*** Opening Page excerpt ***

MercadoLibre employs some 1,500 people in Uruguay. Globant, meanwhile, employs approximately 1,000 people in the country.
Both the availability of funds to leverage technology companies in later stages of growth to seed capital and the need to facilitate the arrival of talent for the industry are two of the main demands of Uruguayan entrepreneurs in the sector.
The proposal that seeks to develop the arrival of investment funds aims to generate a US$15 million fund focused on developing companies in the advanced growth stage.
As for accelerators, the government is looking for a process that facilitates the nexus and already has in its sights, for example, the Brazilian Cubo of Banco Itaú and the Korean Born2Global.
GALPERIN, MIGOYA, VÉLEZ, AND FOGEL GIVE IMPETUS TO THE TECH ECOSYSTEM
The establishment in Uruguay of Galperin, Migoya, and Vélez, among other founders and senior executives, has led to Montevideo becoming a center to which major business decision-makers have moved.
Nicolás Szekasy and Hernán Kazah, founders of Kaszek, one of the leading venture capital (VC) funds in Latin America, also live in Uruguay.
In addition to the arrival of foreign entrepreneurs in the local ecosystem, there is the conviction of the impulse given by Uruguayan founders of technology companies such as Sergio Fogel of dLocal, Ariel Burschtin, Álvaro García, and Ruben Sosenke of PedidosYa, or Maximiliano Casal of Nowports.
In addition to mentoring other ventures, they are key players in bringing entrepreneurs closer to the big players in venture capital.
Fogel also co-founded a new open banking startup Datanomik, while Burschtin and García launched Orok Ventures, from where they promote different projects.
This year, in addition, the low-code platform GeneXus, led by Nicolás Jodal, was acquired by Globant.

*** Closing Page excerpt ***
*** Opening Dataset excerpts ***

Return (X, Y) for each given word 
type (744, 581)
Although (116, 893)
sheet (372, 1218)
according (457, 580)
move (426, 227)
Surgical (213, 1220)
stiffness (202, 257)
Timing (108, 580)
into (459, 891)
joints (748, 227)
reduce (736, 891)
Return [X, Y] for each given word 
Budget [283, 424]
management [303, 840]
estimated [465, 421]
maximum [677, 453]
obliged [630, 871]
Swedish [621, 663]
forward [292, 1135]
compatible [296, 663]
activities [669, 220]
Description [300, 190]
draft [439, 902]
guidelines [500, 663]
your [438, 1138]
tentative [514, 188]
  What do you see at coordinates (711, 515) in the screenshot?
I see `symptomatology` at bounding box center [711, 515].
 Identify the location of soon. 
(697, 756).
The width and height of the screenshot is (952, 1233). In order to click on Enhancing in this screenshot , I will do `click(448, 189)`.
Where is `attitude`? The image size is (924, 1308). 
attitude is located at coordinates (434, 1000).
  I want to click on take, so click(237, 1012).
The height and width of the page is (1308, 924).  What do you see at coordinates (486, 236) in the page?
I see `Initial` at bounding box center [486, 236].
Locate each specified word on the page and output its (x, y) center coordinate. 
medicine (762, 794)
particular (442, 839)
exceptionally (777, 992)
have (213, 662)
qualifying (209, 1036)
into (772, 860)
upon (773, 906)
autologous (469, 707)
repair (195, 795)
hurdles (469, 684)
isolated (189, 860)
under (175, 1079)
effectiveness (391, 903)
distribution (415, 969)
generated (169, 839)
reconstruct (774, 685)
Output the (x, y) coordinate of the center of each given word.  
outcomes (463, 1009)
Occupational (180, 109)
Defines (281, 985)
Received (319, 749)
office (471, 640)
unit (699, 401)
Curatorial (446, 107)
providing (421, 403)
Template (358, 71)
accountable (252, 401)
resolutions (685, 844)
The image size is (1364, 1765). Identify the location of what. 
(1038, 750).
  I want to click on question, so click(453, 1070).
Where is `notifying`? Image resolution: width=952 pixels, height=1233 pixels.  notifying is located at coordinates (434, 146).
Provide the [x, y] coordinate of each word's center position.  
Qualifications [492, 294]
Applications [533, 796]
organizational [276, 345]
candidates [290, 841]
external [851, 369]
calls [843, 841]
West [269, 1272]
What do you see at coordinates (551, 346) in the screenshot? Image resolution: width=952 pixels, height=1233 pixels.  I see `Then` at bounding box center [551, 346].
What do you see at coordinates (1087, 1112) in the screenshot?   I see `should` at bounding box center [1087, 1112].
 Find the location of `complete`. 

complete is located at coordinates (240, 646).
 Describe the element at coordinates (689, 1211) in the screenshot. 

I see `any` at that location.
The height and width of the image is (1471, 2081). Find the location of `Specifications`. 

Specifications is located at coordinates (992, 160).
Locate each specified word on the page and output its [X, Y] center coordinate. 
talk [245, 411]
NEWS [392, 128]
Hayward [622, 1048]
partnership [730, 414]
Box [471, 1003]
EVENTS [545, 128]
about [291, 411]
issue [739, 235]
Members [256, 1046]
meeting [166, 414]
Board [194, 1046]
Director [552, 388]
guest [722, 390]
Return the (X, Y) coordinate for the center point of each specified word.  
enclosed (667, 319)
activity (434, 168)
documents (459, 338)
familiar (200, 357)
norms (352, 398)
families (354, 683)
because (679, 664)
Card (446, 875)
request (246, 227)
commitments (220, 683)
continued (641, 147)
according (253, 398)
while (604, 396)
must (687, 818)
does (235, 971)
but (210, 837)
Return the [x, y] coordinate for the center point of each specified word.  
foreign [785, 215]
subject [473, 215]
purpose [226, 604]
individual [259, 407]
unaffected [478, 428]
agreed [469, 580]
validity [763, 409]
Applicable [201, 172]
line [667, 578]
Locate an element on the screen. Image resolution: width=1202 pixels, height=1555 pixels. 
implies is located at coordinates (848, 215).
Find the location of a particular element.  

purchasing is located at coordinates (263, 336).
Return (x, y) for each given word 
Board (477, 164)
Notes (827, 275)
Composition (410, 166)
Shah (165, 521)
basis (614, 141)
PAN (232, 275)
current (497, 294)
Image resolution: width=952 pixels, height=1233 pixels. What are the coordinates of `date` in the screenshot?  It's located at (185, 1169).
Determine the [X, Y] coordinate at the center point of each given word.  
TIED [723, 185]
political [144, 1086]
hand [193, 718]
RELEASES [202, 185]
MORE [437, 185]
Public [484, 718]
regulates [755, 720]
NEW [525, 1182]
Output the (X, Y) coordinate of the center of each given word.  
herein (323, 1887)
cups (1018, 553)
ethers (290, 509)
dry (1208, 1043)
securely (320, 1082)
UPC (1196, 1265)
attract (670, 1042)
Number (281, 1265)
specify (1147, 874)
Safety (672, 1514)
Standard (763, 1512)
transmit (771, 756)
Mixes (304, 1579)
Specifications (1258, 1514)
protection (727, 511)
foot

*** Closing Dataset excerpts ***

Required actions |
**1.** Answer these questions from the Uruguay tech passage:
(a) About how many people does Globant employ in Uruguay?
(b) What size of fund does the investment proposal aim to generate?
(c) What kind of startup is Datanomik?
**2.** Copy the Uruguay tech passage from "Both the availability" up to and including "decision-makers have moved.", changing "accelerators" to "incubators".

Solutions per task |
**1.**
(a) Approximately 1,000.
(b) US$15 million.
(c) An open banking startup.

**2.**
Both the availability of funds to leverage technology companies in later stages of growth to seed capital and the need to facilitate the arrival of talent for the industry are two of the main demands of Uruguayan entrepreneurs in the sector.
The proposal that seeks to develop the arrival of investment funds aims to generate a US$15 million fund focused on developing companies in the advanced growth stage.
As for incubators, the government is looking for a process that facilitates the nexus and already has in its sights, for example, the Brazilian Cubo of Banco Itaú and the Korean Born2Global.
GALPERIN, MIGOYA, VÉLEZ, AND FOGEL GIVE IMPETUS TO THE TECH ECOSYSTEM
The establishment in Uruguay of Galperin, Migoya, and Vélez, among other founders and senior executives, has led to Montevideo becoming a center to which major business decision-makers have moved.